[Data entries]
——————

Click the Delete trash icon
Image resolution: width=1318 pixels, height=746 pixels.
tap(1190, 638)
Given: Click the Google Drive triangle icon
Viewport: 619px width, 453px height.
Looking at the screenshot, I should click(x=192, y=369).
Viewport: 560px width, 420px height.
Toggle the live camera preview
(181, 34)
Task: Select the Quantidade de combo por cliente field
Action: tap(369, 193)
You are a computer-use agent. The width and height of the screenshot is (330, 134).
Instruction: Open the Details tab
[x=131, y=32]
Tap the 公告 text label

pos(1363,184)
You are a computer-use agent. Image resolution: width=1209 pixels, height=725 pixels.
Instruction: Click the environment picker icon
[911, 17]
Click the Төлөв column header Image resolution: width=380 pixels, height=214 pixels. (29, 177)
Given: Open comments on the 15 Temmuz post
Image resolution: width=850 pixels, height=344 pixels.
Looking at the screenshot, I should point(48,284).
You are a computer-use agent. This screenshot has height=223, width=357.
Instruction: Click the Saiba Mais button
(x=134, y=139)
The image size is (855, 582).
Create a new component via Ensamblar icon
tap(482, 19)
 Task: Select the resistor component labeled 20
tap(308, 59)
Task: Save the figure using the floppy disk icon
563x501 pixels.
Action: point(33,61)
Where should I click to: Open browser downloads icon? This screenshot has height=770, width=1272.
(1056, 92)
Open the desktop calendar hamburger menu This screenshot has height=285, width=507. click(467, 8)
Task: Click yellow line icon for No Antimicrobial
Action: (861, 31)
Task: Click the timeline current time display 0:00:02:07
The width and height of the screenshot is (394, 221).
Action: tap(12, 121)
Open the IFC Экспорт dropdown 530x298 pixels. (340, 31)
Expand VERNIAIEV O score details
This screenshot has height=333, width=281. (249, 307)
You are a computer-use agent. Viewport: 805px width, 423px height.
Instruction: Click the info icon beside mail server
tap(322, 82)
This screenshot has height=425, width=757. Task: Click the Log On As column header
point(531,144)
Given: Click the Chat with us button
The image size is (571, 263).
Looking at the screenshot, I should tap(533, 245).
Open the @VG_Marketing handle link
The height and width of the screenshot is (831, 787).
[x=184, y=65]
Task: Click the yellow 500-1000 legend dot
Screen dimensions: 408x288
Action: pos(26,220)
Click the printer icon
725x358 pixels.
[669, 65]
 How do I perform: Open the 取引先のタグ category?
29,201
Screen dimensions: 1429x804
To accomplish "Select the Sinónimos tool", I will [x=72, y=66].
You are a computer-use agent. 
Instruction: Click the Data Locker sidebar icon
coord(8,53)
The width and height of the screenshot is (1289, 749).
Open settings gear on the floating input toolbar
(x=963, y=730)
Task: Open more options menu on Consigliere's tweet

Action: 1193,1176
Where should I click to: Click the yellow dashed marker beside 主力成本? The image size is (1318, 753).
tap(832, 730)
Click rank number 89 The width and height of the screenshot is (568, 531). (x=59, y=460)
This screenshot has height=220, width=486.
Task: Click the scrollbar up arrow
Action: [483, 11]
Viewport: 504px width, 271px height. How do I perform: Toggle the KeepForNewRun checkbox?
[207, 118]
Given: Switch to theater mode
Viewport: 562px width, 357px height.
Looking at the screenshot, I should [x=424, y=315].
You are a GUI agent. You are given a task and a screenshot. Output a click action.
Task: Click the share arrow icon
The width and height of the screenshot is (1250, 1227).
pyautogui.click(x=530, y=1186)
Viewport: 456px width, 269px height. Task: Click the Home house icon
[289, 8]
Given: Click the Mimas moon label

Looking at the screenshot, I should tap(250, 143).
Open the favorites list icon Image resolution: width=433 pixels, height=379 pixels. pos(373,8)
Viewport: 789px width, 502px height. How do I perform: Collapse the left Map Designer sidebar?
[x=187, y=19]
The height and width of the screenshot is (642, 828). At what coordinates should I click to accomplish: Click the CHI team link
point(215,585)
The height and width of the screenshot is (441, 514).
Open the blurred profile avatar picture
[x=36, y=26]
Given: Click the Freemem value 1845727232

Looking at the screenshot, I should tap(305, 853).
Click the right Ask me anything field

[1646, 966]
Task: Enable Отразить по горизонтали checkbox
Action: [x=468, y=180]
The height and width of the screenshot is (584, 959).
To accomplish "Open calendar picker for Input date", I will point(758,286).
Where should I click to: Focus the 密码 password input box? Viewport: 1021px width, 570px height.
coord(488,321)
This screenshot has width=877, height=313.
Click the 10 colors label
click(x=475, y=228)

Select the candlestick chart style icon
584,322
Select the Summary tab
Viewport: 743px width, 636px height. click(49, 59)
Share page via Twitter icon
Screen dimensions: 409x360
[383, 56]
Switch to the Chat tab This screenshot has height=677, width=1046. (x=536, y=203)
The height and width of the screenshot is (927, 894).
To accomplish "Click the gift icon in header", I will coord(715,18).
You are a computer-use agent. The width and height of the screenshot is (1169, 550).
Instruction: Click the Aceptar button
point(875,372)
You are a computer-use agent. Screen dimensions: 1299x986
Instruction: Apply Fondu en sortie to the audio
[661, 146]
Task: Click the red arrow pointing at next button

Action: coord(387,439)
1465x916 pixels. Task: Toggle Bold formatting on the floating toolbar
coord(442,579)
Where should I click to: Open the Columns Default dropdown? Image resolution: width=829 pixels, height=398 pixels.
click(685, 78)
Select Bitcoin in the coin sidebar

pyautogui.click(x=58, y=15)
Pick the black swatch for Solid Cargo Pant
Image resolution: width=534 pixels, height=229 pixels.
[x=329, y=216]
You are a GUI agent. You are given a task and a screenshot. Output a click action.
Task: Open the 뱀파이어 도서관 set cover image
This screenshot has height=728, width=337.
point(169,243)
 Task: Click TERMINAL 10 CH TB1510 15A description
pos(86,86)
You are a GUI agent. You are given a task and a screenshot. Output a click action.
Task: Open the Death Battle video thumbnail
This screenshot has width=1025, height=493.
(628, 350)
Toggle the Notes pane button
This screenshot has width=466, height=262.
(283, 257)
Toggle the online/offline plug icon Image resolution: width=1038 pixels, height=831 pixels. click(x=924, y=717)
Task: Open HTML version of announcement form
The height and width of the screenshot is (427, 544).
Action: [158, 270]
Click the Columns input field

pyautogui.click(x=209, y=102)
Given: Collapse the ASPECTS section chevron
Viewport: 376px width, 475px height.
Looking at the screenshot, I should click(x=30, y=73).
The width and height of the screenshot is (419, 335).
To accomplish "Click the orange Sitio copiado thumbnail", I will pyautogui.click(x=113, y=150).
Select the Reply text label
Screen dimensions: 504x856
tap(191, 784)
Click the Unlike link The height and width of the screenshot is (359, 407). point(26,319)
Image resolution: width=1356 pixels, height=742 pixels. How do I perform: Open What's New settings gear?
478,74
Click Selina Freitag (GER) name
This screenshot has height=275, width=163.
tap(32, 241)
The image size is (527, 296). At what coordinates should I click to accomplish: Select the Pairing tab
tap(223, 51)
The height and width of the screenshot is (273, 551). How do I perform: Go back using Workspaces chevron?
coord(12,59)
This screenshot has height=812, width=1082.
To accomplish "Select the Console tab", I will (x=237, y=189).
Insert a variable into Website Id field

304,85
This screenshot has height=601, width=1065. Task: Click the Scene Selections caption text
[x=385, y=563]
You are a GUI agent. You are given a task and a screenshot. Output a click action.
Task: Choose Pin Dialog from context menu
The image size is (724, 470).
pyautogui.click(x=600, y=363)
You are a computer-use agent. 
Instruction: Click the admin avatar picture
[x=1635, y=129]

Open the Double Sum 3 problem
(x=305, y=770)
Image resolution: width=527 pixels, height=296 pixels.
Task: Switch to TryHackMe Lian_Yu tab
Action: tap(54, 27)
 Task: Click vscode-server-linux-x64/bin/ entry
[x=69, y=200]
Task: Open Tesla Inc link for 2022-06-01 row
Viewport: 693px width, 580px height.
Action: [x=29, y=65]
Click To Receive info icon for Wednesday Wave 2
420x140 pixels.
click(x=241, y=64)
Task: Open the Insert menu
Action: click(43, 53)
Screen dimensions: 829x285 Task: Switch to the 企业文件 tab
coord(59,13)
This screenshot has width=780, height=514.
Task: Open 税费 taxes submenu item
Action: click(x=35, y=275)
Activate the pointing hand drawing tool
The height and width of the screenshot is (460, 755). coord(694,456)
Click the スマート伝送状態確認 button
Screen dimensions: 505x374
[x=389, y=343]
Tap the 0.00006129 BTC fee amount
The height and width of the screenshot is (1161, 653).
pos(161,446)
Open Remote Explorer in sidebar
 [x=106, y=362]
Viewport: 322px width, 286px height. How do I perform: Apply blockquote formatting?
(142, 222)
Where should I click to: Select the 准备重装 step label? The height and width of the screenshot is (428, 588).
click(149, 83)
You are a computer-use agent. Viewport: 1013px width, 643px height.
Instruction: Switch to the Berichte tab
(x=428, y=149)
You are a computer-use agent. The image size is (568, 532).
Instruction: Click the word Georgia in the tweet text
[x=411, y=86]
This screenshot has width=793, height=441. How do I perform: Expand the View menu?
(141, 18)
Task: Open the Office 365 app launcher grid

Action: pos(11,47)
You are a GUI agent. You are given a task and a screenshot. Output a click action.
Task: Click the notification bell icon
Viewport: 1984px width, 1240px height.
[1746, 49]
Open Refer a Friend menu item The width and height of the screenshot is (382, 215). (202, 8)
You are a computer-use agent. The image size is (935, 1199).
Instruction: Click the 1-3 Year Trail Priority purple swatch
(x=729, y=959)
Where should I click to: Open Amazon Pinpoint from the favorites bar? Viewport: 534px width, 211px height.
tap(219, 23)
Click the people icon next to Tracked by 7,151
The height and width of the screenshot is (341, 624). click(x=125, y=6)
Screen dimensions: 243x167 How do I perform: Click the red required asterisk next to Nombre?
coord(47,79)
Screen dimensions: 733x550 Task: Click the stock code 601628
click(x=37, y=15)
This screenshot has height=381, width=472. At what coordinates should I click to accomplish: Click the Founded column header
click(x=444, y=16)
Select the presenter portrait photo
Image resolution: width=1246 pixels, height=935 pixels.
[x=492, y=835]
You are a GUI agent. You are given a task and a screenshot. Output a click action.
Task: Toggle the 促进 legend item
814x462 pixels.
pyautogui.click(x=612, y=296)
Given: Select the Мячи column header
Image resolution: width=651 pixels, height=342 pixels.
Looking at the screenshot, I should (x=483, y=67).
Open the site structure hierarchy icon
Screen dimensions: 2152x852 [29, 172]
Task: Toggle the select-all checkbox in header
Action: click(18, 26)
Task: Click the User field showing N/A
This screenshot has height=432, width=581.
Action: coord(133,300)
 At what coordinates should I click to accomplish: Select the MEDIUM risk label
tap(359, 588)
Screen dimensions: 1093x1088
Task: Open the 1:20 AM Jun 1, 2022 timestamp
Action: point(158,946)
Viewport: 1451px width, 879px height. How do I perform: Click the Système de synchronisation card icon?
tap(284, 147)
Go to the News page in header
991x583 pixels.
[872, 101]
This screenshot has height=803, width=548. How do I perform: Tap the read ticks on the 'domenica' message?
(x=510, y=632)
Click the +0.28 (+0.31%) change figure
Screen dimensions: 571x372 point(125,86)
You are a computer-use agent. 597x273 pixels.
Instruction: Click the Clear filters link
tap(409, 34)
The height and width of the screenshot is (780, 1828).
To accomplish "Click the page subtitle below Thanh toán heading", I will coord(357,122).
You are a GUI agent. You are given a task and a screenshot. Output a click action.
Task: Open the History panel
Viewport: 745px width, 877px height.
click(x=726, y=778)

——————

== TASK GOAL ==
Render the records above, from the line containing "Screen dimensions: 243x167" through the line containing "Action: click(18, 26)", inclusive, as a Markdown table with the columns Row and Line, one line per row and no blank lines.

== ANSWER ==
| Row | Line |
|---|---|
| 1 | Screen dimensions: 243x167 How do I perform: Click the red required asterisk next to Nombre? |
| 2 | coord(47,79) |
| 3 | Screen dimensions: 733x550 Task: Click the stock code 601628 |
| 4 | click(x=37, y=15) |
| 5 | This screenshot has height=381, width=472. At what coordinates should I click to accomplish: Click the Founded column header |
| 6 | click(x=444, y=16) |
| 7 | Select the presenter portrait photo |
| 8 | Image resolution: width=1246 pixels, height=935 pixels. |
| 9 | [x=492, y=835] |
| 10 | You are a GUI agent. You are given a task and a screenshot. Output a click action. |
| 11 | Task: Toggle the 促进 legend item |
| 12 | 814x462 pixels. |
| 13 | pyautogui.click(x=612, y=296) |
| 14 | Given: Select the Мячи column header |
| 15 | Image resolution: width=651 pixels, height=342 pixels. |
| 16 | Looking at the screenshot, I should (x=483, y=67). |
| 17 | Open the site structure hierarchy icon |
| 18 | Screen dimensions: 2152x852 [29, 172] |
| 19 | Task: Toggle the select-all checkbox in header |
| 20 | Action: click(18, 26) |